Simulation vs. Bootstrap vs. Permutation

Author
Affiliation

Alex Kaizer

University of Colorado-Anschutz Medical Campus

This page is part of the University of Colorado-Anschutz Medical Campus’ BIOS 6618 Recitation collection. To view other questions, you can view the BIOS 6618 Recitation collection page or use the search bar to look for keywords.

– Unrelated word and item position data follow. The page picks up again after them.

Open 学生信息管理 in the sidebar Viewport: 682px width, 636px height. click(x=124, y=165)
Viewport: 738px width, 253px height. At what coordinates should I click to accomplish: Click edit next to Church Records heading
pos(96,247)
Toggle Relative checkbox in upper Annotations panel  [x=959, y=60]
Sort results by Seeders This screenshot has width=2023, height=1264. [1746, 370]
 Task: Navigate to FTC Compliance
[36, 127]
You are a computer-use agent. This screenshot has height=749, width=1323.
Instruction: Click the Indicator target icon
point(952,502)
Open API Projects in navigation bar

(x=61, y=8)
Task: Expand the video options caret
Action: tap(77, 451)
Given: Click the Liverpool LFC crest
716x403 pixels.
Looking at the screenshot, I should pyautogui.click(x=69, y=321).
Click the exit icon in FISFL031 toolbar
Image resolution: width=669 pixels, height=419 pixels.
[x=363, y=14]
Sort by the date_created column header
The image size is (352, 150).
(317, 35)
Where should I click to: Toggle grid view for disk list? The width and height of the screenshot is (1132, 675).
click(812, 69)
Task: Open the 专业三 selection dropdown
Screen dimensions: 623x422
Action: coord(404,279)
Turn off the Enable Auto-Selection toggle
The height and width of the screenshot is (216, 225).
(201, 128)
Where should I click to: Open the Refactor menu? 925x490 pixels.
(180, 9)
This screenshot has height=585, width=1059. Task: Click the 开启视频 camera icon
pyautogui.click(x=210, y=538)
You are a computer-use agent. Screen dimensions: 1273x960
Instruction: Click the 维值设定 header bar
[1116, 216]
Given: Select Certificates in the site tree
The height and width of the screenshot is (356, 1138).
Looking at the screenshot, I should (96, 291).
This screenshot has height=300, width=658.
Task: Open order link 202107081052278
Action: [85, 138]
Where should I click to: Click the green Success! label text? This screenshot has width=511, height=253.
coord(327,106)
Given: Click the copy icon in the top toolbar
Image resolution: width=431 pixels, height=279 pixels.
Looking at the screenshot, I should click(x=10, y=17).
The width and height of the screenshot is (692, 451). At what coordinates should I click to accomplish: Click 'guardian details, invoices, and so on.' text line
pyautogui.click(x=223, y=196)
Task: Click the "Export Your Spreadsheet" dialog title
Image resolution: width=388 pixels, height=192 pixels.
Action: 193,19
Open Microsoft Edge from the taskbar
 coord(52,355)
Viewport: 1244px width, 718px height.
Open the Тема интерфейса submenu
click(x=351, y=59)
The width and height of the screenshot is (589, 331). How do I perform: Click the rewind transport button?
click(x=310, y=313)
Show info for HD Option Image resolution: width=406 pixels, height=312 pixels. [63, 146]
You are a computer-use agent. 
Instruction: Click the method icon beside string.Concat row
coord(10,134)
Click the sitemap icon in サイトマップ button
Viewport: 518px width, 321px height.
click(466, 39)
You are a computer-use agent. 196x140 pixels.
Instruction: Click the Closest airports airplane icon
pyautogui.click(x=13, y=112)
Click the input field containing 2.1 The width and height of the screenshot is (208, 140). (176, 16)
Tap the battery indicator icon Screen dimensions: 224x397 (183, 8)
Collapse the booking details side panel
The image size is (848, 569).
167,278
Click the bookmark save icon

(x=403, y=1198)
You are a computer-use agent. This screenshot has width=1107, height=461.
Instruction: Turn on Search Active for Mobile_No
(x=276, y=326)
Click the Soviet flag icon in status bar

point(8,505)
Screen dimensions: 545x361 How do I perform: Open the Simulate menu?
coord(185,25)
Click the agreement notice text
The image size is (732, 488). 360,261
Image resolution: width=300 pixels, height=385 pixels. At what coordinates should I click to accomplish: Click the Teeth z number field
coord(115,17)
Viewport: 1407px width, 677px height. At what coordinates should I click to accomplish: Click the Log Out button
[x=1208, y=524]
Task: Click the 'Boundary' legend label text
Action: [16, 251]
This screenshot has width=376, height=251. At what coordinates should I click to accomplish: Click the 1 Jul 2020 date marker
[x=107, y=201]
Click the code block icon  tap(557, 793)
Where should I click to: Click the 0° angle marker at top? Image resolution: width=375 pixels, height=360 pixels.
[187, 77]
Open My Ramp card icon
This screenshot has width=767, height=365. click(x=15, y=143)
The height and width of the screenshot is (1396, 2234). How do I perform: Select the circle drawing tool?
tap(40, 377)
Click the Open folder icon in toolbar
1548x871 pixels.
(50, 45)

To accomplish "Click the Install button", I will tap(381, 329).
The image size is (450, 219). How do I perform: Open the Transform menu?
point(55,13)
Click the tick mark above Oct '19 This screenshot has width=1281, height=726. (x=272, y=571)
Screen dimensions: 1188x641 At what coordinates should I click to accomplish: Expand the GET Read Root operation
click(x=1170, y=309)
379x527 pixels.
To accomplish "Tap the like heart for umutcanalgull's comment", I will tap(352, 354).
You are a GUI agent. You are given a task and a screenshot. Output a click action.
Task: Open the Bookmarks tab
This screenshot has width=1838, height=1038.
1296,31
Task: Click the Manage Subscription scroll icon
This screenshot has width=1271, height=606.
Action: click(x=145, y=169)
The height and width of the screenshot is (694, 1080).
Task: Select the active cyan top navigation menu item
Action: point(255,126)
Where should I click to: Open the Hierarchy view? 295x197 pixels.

Simulation vs. Bootstrap vs. Permutation

While each of these three concepts involve some element of randomness, they have some major differences:

  • A simulation uses randomness to generate a set of data where you are able to set the known truth. Since the data generated is random, any single simulation could be extremely different from the set truth by chance. Therefore, simulation studies rely on 1000s of simulated data sets to draw conclusions and summarize performance.
  • A bootstrap uses randomness to resample observations with replacement from a single data set. For a simulation study, you would apply a bootstrap to each simulated data set. In practice, we just apply the bootstrap to our collected sample of real-world data (i.e., where we don’t know the “truth”). Bootstraps summarize the variability of our estimator (usually in the form of a confidence interval, but we could also use its standard error).
  • A permutation uses randomness to resample the group label without replacement while keeping other information constant (i.e., it shuffles the group labels). For a simulation study, you’d apply your permutation test to each simulated data set to summarize. In practice, we’d apply it once to our real world data. Permutation tests are used to generate a null distribution, even if we don’t know the theoretical properties of our estimator, and to calculate a p-value.